[Pixel coordinate grounding data]

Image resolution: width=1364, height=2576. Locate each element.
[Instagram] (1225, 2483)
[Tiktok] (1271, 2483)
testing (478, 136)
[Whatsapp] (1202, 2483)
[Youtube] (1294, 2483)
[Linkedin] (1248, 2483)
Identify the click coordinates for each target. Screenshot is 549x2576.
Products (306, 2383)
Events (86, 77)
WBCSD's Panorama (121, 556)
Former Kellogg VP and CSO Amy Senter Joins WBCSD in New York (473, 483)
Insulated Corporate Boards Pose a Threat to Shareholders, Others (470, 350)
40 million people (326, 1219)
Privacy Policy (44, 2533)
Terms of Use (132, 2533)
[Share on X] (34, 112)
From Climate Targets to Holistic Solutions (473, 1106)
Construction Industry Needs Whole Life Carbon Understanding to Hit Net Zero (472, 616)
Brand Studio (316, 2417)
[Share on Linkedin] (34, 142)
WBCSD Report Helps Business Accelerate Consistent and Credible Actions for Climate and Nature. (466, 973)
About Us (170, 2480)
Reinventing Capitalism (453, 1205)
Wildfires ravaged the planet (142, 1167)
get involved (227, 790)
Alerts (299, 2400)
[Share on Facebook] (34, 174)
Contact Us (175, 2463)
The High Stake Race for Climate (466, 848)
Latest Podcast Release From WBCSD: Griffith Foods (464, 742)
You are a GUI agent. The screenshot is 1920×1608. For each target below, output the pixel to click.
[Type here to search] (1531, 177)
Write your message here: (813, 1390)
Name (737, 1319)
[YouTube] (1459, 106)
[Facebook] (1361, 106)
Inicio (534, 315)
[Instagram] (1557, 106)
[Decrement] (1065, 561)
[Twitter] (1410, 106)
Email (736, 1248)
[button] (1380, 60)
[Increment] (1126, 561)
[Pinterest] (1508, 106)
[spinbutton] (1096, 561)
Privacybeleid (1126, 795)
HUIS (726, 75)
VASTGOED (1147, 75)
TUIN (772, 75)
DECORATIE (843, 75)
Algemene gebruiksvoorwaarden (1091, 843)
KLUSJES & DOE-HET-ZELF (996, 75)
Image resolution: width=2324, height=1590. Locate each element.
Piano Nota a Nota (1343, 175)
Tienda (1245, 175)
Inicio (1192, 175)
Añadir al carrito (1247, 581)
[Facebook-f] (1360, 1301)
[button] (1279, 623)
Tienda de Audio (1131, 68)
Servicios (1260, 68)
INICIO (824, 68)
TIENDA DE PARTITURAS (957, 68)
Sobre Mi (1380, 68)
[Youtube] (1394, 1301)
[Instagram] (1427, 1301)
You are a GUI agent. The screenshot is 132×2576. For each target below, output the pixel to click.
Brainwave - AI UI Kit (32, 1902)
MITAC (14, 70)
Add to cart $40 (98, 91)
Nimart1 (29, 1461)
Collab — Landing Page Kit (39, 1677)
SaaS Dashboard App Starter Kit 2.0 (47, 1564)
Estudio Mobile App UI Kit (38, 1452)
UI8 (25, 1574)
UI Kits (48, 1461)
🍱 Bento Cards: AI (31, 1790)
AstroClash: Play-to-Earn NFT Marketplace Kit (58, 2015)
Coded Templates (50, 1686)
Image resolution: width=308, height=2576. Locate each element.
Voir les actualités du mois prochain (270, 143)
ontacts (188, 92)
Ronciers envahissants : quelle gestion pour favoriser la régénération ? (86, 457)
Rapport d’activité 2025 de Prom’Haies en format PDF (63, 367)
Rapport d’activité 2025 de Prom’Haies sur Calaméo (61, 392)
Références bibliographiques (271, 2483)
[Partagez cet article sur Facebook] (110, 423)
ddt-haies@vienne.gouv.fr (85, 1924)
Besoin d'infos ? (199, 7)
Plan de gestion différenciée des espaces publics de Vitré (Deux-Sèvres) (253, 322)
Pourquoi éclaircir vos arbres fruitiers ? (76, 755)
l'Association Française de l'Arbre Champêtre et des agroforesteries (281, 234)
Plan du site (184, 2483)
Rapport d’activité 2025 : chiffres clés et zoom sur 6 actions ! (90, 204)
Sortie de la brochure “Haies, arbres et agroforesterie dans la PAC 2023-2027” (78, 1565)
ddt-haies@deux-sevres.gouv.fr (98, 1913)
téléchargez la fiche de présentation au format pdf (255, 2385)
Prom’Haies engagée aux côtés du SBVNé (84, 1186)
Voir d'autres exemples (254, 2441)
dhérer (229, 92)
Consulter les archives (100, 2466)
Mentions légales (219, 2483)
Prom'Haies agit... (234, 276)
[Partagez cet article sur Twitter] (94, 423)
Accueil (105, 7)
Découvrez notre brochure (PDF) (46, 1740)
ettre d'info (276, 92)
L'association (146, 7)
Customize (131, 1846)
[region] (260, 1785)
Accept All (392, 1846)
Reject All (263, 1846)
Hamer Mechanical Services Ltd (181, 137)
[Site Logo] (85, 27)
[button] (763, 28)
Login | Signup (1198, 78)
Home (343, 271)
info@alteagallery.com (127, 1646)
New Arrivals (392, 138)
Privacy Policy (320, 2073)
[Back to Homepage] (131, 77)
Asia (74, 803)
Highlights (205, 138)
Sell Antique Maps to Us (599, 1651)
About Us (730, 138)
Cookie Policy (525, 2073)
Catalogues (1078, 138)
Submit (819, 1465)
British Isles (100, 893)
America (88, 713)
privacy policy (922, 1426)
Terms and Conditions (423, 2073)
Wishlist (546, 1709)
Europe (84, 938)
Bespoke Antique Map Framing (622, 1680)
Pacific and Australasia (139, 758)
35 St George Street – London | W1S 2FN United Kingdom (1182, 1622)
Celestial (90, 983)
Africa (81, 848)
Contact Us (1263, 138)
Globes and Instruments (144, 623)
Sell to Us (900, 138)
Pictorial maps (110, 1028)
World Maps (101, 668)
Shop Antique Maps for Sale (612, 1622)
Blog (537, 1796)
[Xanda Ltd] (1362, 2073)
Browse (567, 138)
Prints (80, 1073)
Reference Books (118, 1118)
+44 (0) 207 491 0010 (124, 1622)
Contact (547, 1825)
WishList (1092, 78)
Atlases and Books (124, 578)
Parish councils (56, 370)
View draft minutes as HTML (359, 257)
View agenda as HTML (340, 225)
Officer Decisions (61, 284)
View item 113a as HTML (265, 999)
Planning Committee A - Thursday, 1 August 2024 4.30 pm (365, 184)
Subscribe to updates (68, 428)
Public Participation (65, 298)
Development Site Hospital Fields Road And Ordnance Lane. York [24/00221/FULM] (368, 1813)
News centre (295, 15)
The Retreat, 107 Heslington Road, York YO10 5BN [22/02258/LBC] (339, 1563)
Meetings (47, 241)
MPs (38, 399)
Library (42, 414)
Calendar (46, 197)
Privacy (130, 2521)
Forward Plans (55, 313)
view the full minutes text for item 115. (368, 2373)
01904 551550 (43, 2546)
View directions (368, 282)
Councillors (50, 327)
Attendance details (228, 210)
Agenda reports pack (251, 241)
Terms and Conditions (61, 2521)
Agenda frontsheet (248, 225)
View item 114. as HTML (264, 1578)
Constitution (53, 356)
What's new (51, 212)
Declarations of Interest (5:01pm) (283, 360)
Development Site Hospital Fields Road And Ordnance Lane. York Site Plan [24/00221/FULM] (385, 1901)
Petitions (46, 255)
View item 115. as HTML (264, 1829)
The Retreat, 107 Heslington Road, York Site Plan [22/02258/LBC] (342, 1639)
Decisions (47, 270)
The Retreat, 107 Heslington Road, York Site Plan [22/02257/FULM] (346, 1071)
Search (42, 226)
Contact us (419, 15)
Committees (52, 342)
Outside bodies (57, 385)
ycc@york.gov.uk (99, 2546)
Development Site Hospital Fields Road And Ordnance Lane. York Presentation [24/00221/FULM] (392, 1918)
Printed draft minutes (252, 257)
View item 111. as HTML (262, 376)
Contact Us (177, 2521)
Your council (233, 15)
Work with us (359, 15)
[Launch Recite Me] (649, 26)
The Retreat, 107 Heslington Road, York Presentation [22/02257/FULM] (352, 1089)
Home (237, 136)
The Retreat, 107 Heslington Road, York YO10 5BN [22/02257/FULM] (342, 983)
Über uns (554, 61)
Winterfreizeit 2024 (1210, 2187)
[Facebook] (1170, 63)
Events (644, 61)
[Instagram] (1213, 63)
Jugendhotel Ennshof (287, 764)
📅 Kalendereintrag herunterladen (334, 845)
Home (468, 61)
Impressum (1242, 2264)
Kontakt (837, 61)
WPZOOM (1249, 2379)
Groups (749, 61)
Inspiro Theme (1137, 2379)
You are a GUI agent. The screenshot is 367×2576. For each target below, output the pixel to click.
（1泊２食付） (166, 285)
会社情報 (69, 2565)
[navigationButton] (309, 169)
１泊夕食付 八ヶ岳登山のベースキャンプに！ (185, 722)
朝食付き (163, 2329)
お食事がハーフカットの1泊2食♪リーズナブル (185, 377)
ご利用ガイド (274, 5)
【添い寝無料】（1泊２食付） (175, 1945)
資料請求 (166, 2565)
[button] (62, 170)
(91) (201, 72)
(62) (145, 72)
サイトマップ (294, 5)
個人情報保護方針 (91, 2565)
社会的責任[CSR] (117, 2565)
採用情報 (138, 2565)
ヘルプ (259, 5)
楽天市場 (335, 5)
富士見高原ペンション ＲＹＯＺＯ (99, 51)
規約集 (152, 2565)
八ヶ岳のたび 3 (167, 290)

Task: Set down the lines of the records exactly, from the first one through the line containing "[Linkedin] (1248, 2483)", and add nothing else.

Answer to this task:
Image resolution: width=1364, height=2576. Locate each element.
[Instagram] (1225, 2483)
[Tiktok] (1271, 2483)
testing (478, 136)
[Whatsapp] (1202, 2483)
[Youtube] (1294, 2483)
[Linkedin] (1248, 2483)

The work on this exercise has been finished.